O zaman aynen şöyle yazmıştım: "İstiyorum ki, orada öylece uzakta otururken, yorum yapmak, taraf tutmak yerine, herkes kalkıp gelsin buralara, vakit geçirsin bu bölgelerde, burada yaşayanlarla konuşsun, ezberlerini bozsun. Biz hareket etmedikçe, gitmedikçe, görmedikçe, yaşamadıkça, yalnızca gazetelerden aktarılanları okudukça, bu ülkede empati kurmanın, anlamanın ve bütünleşmenin mümkün olamayacağına karar veriyorum bir kere daha."

Adliyedeki işim bittikten sonra, orada yaşayan ve bu blog sayesinde tanıyıp çok sevdiğim Deniz ile buluşmuştuk. Suriçi bölgesinde güzel yemekler yemiş, ben birkaç Kürtçe kelime öğrenirken tarihi binaları gezmiş, Süryani şarapları içerek keyifli sohbetler etmiştik.
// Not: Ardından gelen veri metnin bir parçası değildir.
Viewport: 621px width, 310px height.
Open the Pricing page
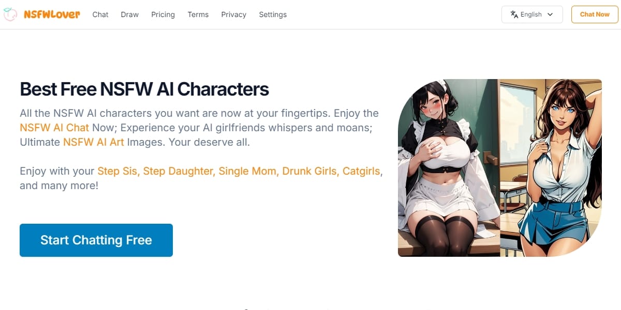pos(163,14)
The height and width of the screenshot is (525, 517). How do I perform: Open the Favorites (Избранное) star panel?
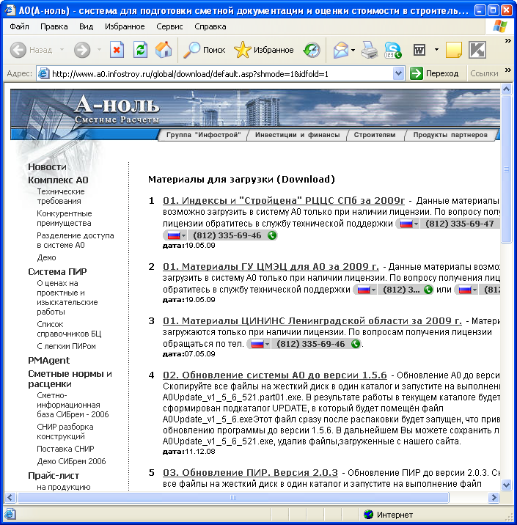pyautogui.click(x=263, y=50)
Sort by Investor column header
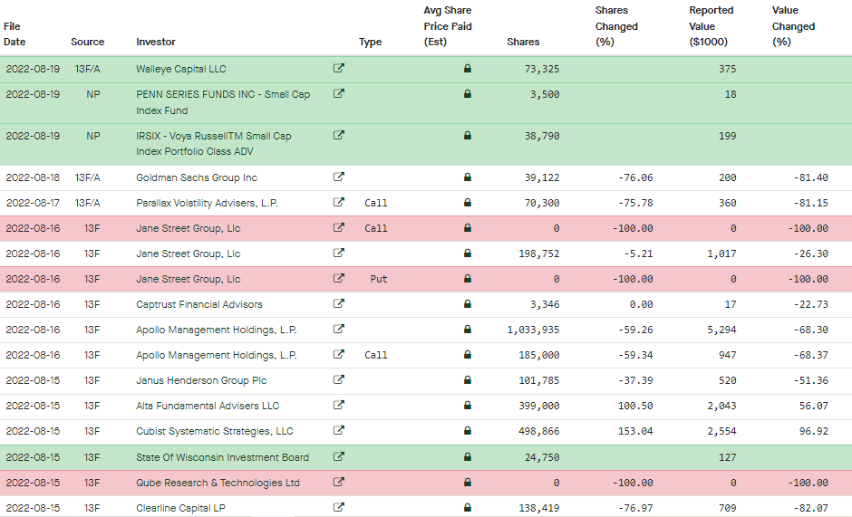 point(155,42)
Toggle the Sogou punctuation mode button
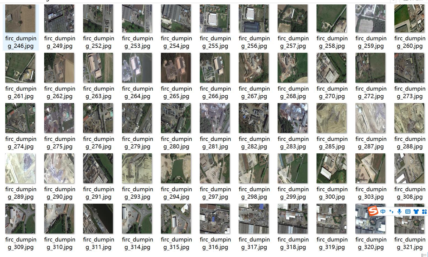This screenshot has width=428, height=257. (391, 212)
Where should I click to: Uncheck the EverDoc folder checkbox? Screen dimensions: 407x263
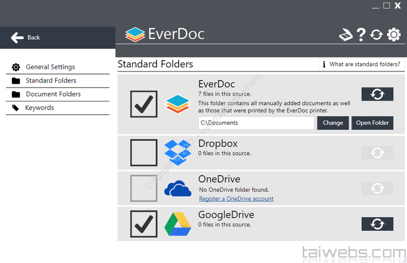(144, 104)
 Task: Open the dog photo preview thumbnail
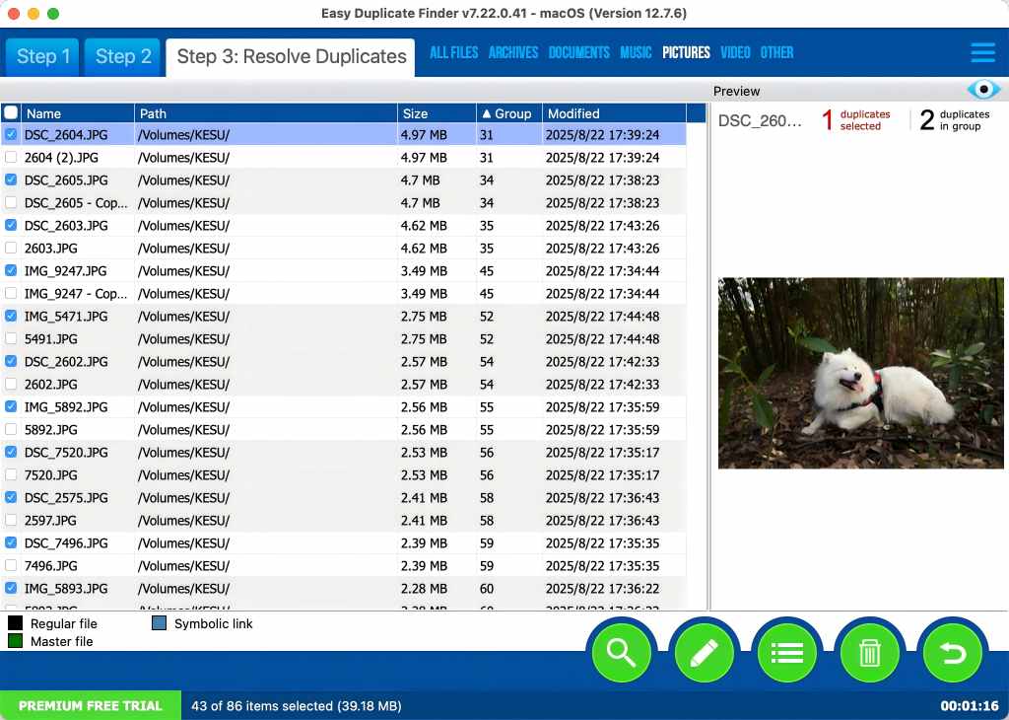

Bir önceki gün bomba patlamamış gibi, herkesin sokaklarda olmasına, gündelik hayatlarını devam ettirmesine inanamamıştım. 

Karşıma çıkan herkesle sohbet etmeye çalışmış, ne düşündüklerini, ne hissettiklerini sormuştum. 

"Biz alıştık. Az sonra burada bomba patlayabilecek olması fikri bizim gündelik hayatımızın bir parçası" demişlerdi. İçim parçalanmıştı, bunları olağan karşılayacak kadar çok şey yaşamış oldukları için... 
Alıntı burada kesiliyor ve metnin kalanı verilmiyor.